End with "$0$" means that the number must have at least have one divisor of $2$ and one divisor of $5$. The rest follows from the divisor function. –  Eugene Jul 1 '12 at 6:04
    
What's that (sorry for being so dumb)? I mean, that product formula? –  mbaitoff Jul 1 '12 at 6:04

1 Answer 1

up vote 6 down vote accepted

We sort of need the link between prime factorization and the number of positive divisors. If $n$ has the prime factorization $p_1^{a_1}\cdots p_k^{a_k}$ then the number of positive factors of $n$ is $\prod (a_i+1)$. In particular the number of divisors is odd iff $n$ is a perfect square.

The fact that the number of divisors is odd iff our number is a perfect square can also be done in a formula-free way by a pairing argument. Any divisor $d$ of $n$ can be paired with the divisor $n/d$, which is different from $d$ unless $d=\sqrt{n}$.

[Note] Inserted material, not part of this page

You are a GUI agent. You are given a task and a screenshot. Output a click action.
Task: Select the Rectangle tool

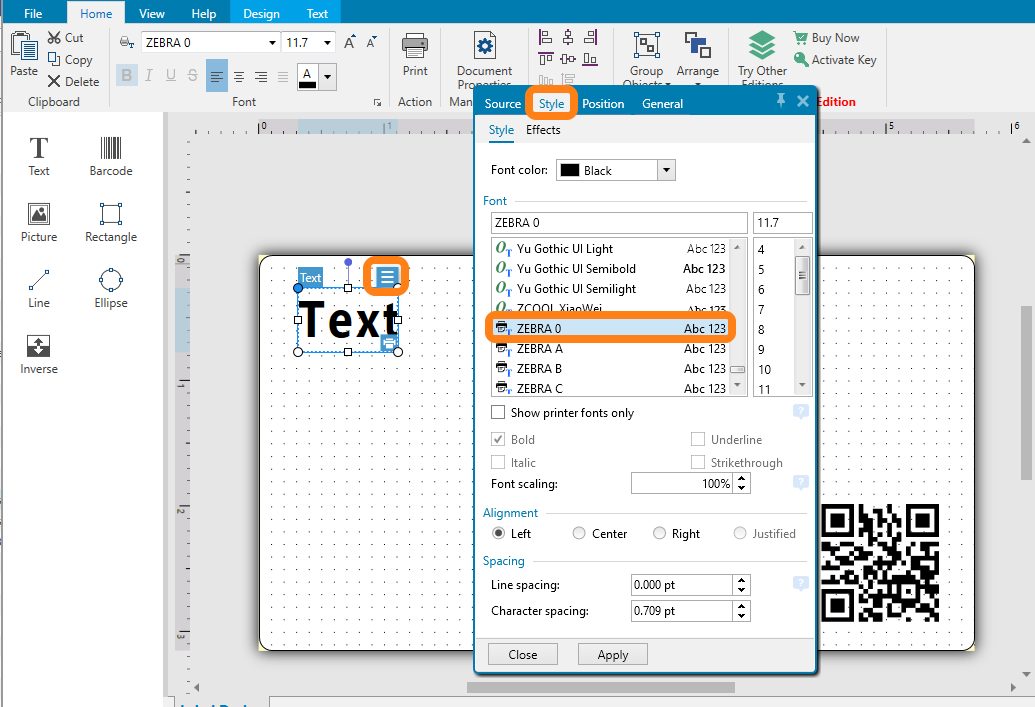(110, 222)
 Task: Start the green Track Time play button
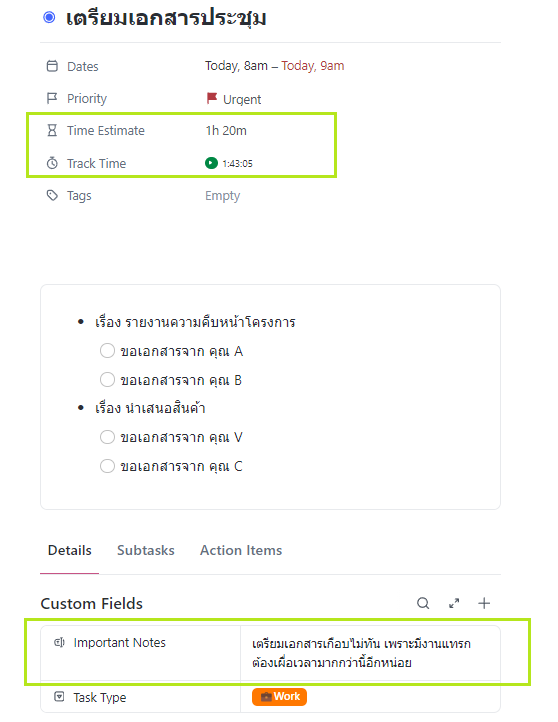(211, 163)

Since $n$ ends in $0$ it has $2$ and $5$ and possibly others as prime factors. But $15$ gives very few possibilities: just two $2$'s and four $5$'s, or the other way around.

Remark: High school level? Hard to decide. Certainly every high school student who takes contests seriously is familiar with these facts. And, at least in the fairly recent past, Russian high school students took contests very seriously.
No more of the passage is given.